Set task 1 -
From the passage about the Ben Franklin store, list every item the narrator's mom bought there.

Text passage -
....................

I remember being about 9 years old and accompanying my mom to the local Ben Franklin "Five and Dime" store. I believe the company is gone now (though a few stores may still exist in small towns by that name), but younger and more urbanly hip readers are familiar with the concept of the "dollar" store, now seen almost everywhere.

It's not the same. Maybe I have a selective memory, but today's "dollar" stores seem riddled with cheap depressing crap no one really wants (including the manufacturer), while variety stores from my youth had cheap crap a lot of people actually wanted, and used.

The Ben Franklin at our local strip mall was one of my very favorite places to go. I remember buying those balsa wood airplanes every summer, and I still have a fondness for their incredibly simple, rubber-band propellor technology today. And the store itself wasn't large, but it was dark and cool, and Mom would let me wander to decide what trinket I needed to have that very minute. Meanwhile, she bought sewing notions, a hook-and-eye loop for the screen door, a turkey lifter, and a plunger. Was there something the store didn't have? It seemed to my child's imagination that Ben Franklin had tons of stuff.

But not as much stuff as one can find at most every store today. And therein lies the problem. We simply have too many choices. And having too many choices can leave us overwhelmed and anxious.

....................

Set task 2 -
From the records, return the lines between the one holding "The height and width of the screenshot is (595, 963)." and the one holding "Looking at the screenshot, I should click(43, 199).", inclusive, copied exactly.

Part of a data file

....................

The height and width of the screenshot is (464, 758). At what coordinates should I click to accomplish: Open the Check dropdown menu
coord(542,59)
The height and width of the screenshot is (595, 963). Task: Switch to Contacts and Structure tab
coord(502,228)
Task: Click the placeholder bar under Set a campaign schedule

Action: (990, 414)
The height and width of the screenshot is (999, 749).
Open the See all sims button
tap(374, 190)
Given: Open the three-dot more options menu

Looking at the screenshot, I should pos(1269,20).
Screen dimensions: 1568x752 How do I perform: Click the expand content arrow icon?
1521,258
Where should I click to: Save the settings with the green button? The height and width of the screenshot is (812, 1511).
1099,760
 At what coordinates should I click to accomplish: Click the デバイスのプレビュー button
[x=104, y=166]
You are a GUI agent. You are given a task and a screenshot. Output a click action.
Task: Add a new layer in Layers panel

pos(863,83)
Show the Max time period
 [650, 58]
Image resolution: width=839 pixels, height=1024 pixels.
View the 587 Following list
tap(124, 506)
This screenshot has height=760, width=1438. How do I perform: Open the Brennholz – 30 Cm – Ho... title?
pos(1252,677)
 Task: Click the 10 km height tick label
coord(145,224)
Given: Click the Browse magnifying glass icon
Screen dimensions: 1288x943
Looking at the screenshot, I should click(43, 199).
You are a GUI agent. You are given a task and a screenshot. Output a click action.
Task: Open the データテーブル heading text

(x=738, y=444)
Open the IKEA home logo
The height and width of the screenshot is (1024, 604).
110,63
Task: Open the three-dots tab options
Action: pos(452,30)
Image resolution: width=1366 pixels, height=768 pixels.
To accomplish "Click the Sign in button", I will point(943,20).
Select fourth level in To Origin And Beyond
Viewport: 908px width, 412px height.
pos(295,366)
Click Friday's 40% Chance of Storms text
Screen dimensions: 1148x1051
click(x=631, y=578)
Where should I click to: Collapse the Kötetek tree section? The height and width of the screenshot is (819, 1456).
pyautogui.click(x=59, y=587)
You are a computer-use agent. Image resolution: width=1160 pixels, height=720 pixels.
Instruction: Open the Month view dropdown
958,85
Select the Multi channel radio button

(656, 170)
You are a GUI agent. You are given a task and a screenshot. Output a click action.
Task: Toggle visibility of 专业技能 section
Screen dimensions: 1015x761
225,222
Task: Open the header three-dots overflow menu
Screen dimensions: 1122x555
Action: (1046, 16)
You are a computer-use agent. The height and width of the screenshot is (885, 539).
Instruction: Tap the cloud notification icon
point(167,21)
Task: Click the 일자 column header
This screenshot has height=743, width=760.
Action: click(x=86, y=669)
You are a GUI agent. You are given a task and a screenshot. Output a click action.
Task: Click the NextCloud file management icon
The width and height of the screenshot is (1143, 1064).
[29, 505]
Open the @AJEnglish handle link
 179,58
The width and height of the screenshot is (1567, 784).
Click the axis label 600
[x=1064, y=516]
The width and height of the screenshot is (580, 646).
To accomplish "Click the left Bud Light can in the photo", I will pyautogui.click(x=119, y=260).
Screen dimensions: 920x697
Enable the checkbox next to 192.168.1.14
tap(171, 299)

....................

Exercise answer 1 -
- sewing notions
- a hook-and-eye loop for the screen door
- a turkey lifter
- a plunger

Exercise answer 2 -
The height and width of the screenshot is (595, 963). Task: Switch to Contacts and Structure tab
coord(502,228)
Task: Click the placeholder bar under Set a campaign schedule

Action: (990, 414)
The height and width of the screenshot is (999, 749).
Open the See all sims button
tap(374, 190)
Given: Open the three-dot more options menu

Looking at the screenshot, I should pos(1269,20).
Screen dimensions: 1568x752 How do I perform: Click the expand content arrow icon?
1521,258
Where should I click to: Save the settings with the green button? The height and width of the screenshot is (812, 1511).
1099,760
 At what coordinates should I click to accomplish: Click the デバイスのプレビュー button
[x=104, y=166]
You are a GUI agent. You are given a task and a screenshot. Output a click action.
Task: Add a new layer in Layers panel

pos(863,83)
Show the Max time period
 [650, 58]
Image resolution: width=839 pixels, height=1024 pixels.
View the 587 Following list
tap(124, 506)
This screenshot has height=760, width=1438. How do I perform: Open the Brennholz – 30 Cm – Ho... title?
pos(1252,677)
 Task: Click the 10 km height tick label
coord(145,224)
Given: Click the Browse magnifying glass icon
Screen dimensions: 1288x943
Looking at the screenshot, I should click(43, 199).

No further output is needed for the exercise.